◆ Set exercise
Convert the lines from the first one through the line containing "(x=416, y=64)" into a numbered list, dropping any blank lines.
>> begin
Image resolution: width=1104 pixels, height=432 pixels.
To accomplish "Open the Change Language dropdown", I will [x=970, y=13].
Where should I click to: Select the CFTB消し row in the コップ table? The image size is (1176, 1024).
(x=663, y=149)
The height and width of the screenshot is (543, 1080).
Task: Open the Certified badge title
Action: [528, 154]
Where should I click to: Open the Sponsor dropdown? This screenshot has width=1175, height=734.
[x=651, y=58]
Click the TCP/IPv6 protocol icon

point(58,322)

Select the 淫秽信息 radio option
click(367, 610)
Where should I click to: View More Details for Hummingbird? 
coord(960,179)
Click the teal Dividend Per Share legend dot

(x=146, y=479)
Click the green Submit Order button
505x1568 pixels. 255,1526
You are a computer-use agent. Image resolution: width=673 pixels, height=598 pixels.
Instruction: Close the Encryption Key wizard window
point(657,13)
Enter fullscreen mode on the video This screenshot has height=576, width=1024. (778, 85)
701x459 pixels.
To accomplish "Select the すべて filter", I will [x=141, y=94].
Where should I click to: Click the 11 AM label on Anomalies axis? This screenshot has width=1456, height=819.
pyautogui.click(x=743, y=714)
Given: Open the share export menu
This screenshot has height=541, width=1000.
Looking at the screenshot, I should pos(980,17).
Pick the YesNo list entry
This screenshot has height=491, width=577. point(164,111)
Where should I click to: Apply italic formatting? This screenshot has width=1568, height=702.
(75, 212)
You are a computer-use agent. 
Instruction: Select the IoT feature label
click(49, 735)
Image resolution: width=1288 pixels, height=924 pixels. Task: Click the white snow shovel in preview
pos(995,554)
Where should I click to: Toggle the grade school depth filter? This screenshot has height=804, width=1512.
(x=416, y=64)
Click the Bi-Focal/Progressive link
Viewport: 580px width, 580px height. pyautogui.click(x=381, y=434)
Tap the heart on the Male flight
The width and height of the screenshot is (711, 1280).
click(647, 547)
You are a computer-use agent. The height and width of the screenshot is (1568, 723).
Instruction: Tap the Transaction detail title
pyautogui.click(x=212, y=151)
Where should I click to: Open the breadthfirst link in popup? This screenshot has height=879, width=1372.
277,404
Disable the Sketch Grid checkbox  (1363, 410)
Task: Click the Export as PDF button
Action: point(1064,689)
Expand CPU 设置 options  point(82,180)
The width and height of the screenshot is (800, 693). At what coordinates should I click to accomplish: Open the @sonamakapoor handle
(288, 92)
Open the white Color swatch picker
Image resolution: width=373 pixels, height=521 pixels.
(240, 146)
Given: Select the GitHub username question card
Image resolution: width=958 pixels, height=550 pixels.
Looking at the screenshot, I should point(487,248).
>> end
◆ Written answer
1. Image resolution: width=1104 pixels, height=432 pixels.
2. To accomplish "Open the Change Language dropdown", I will [x=970, y=13].
3. Where should I click to: Select the CFTB消し row in the コップ table? The image size is (1176, 1024).
4. (x=663, y=149)
5. The height and width of the screenshot is (543, 1080).
6. Task: Open the Certified badge title
7. Action: [528, 154]
8. Where should I click to: Open the Sponsor dropdown? This screenshot has width=1175, height=734.
9. [x=651, y=58]
10. Click the TCP/IPv6 protocol icon
11. point(58,322)
12. Select the 淫秽信息 radio option
13. click(367, 610)
14. Where should I click to: View More Details for Hummingbird? 
15. coord(960,179)
16. Click the teal Dividend Per Share legend dot
17. (x=146, y=479)
18. Click the green Submit Order button
19. 505x1568 pixels. 255,1526
20. You are a computer-use agent. Image resolution: width=673 pixels, height=598 pixels.
21. Instruction: Close the Encryption Key wizard window
22. point(657,13)
23. Enter fullscreen mode on the video This screenshot has height=576, width=1024. (778, 85)
24. 701x459 pixels.
25. To accomplish "Select the すべて filter", I will [x=141, y=94].
26. Where should I click to: Click the 11 AM label on Anomalies axis? This screenshot has width=1456, height=819.
27. pyautogui.click(x=743, y=714)
28. Given: Open the share export menu
29. This screenshot has height=541, width=1000.
30. Looking at the screenshot, I should pos(980,17).
31. Pick the YesNo list entry
32. This screenshot has height=491, width=577. point(164,111)
33. Where should I click to: Apply italic formatting? This screenshot has width=1568, height=702.
34. (75, 212)
35. You are a computer-use agent. 
36. Instruction: Select the IoT feature label
37. click(49, 735)
38. Image resolution: width=1288 pixels, height=924 pixels. Task: Click the white snow shovel in preview
39. pos(995,554)
40. Where should I click to: Toggle the grade school depth filter? This screenshot has height=804, width=1512.
41. (x=416, y=64)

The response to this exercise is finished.